The Slow-Cooked Sentence


Rachael Conlin Levy
Photo courtesy of Ardent, Creative Commons

I can smell the rain before its arrival, its sweet, dusty scent riding the night wind. The temperature has dropped so I go upstairs to throw another blanket on top of my children and discover that my sons, tangled in their sheets, are fully dressed, down to their shoes. They had their pajamas on at bedtime, but have already changed into tomorrow’s clothes.

I can’t hear the rain on our roof like I could as a girl living in a trailer, so I go outside. Instead of the clattering of drops, I hear the hiss of dry earth and plant catching water, and I see drops on the driveway glow and fade like embers.

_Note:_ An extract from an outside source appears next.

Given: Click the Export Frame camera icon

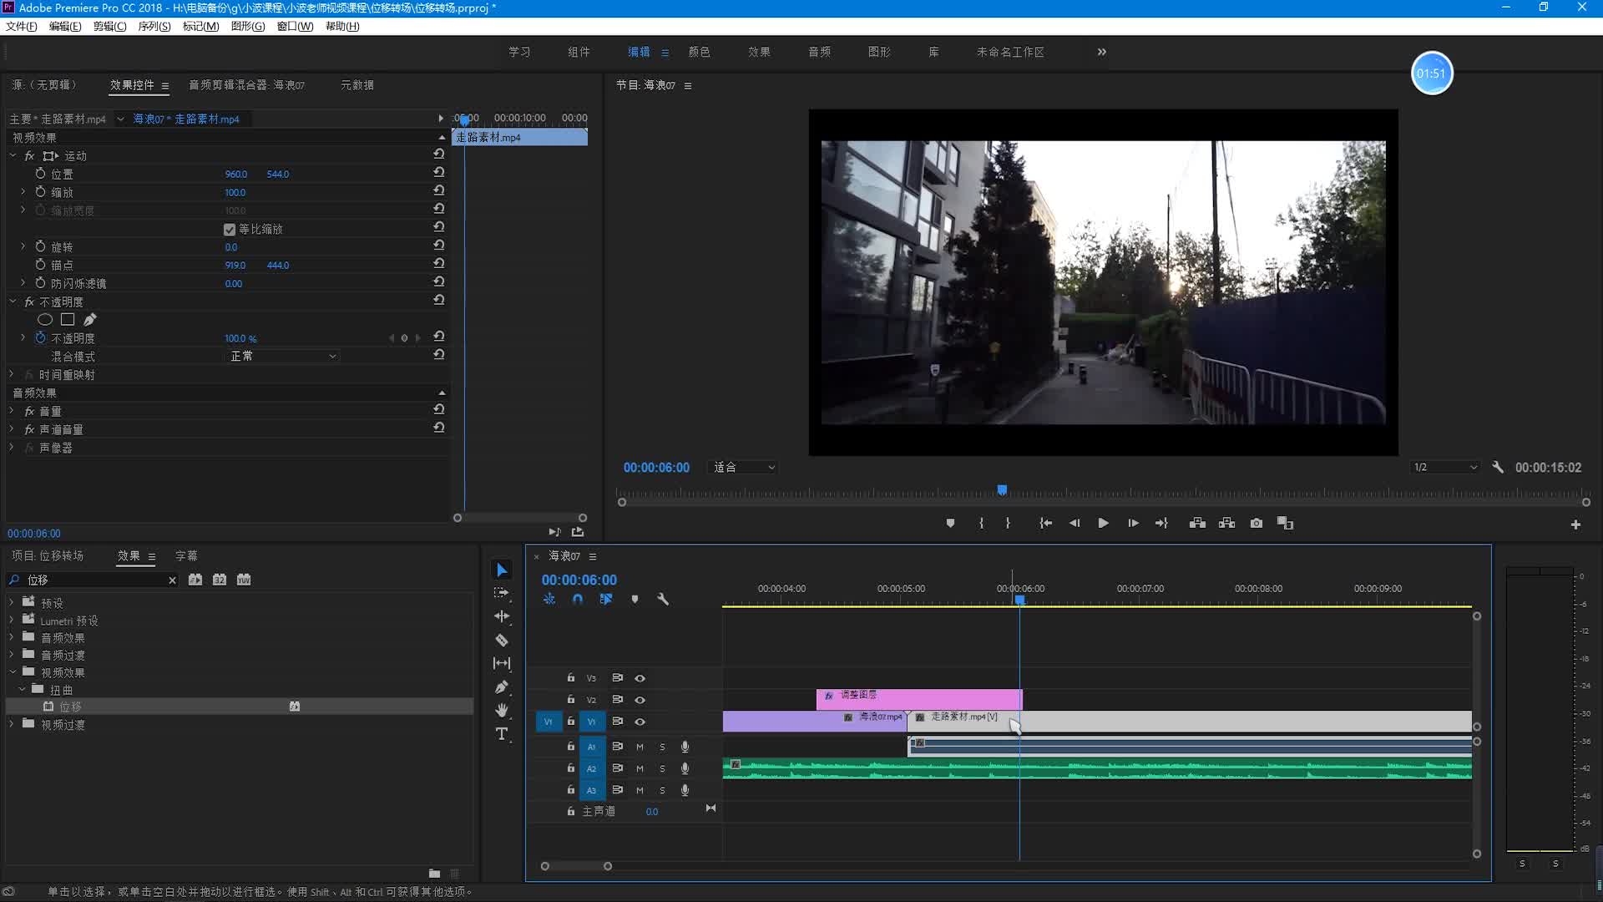Looking at the screenshot, I should click(1256, 524).
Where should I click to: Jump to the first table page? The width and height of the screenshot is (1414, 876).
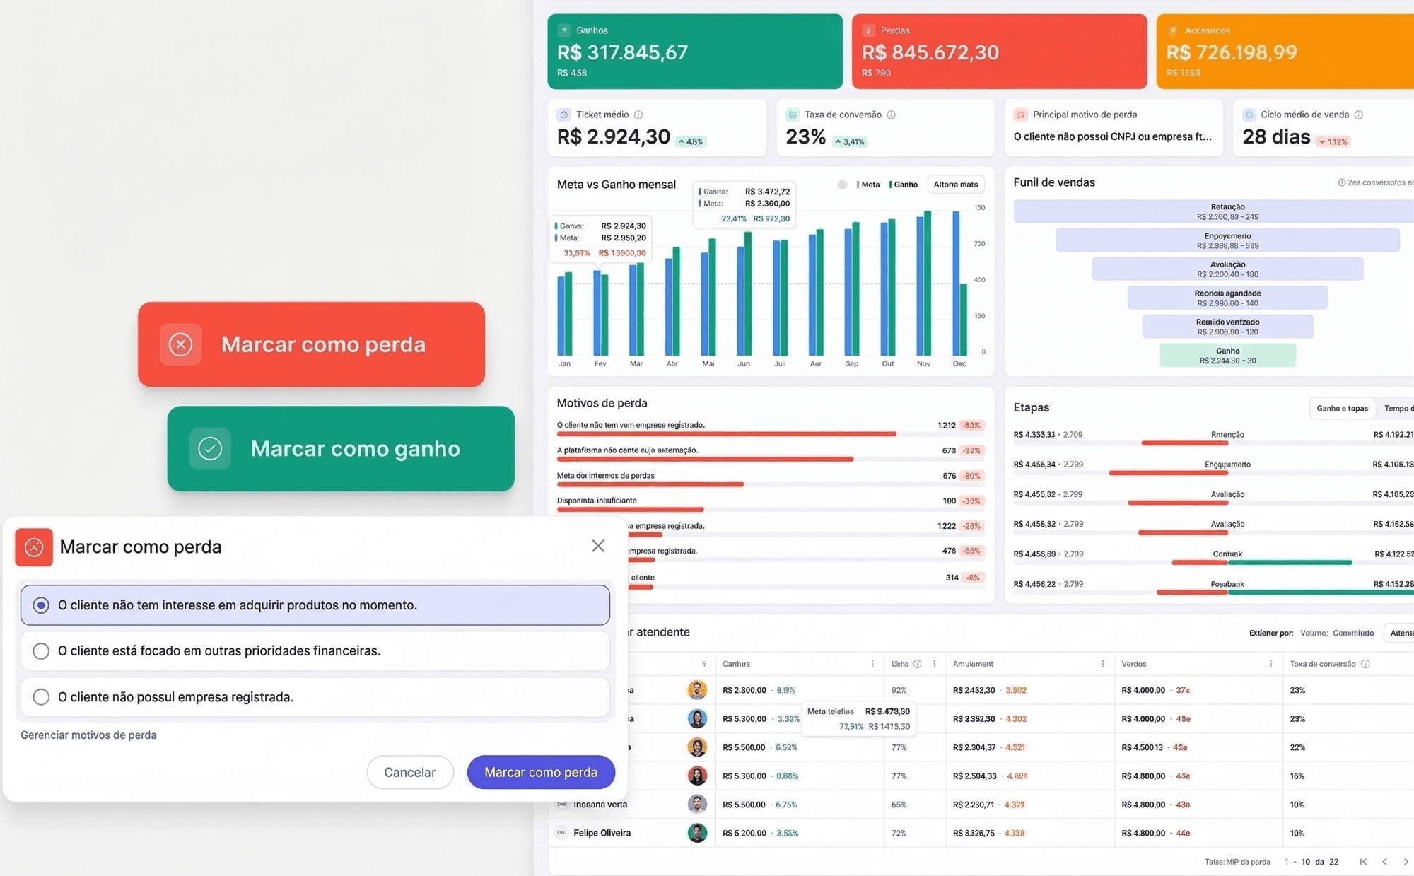(1363, 862)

Nevada rain is a poker-table promise, and despite the trees effort to rip the clouds and release the rain, we’re losing this hand. Cloud and shadow dance quickly down the street, and in the darkness the neighbor kid walks home. She slips inside her dark house, leaving the door open.

All anticipating: The door for the next person. My sons for tomorrow. And me for the rain.


So, I’m trying my hand at prose poetry, today, “a poetry freed from the definition of poetry, and a prose free of the necessities of fiction,” according to Russell Edson’s 1975 essay “Portrait of the Writer as a Fat Man.” I’d never heard of prose poetry until Prairie Home Companion featured the poet Louis Jenkins, but, apparently, the form continues to elude definition.

“There are no rules except that it’s in prose—so a prose poem can be anything,” Jenkins told The Poetry Room in a 2000 interview. “You try to create an atmosphere—there is not necessarily any point to what you are trying to say. Usually I try to have a beginning, middle and end.”

Jenkins read a few of his poems on the May 17th show, and my favorite was Ambition. It’s still making me smile.

One response to “Waiting”

  1. I really enjoyed reading this, specially the first line and the sentence about Nevada rain.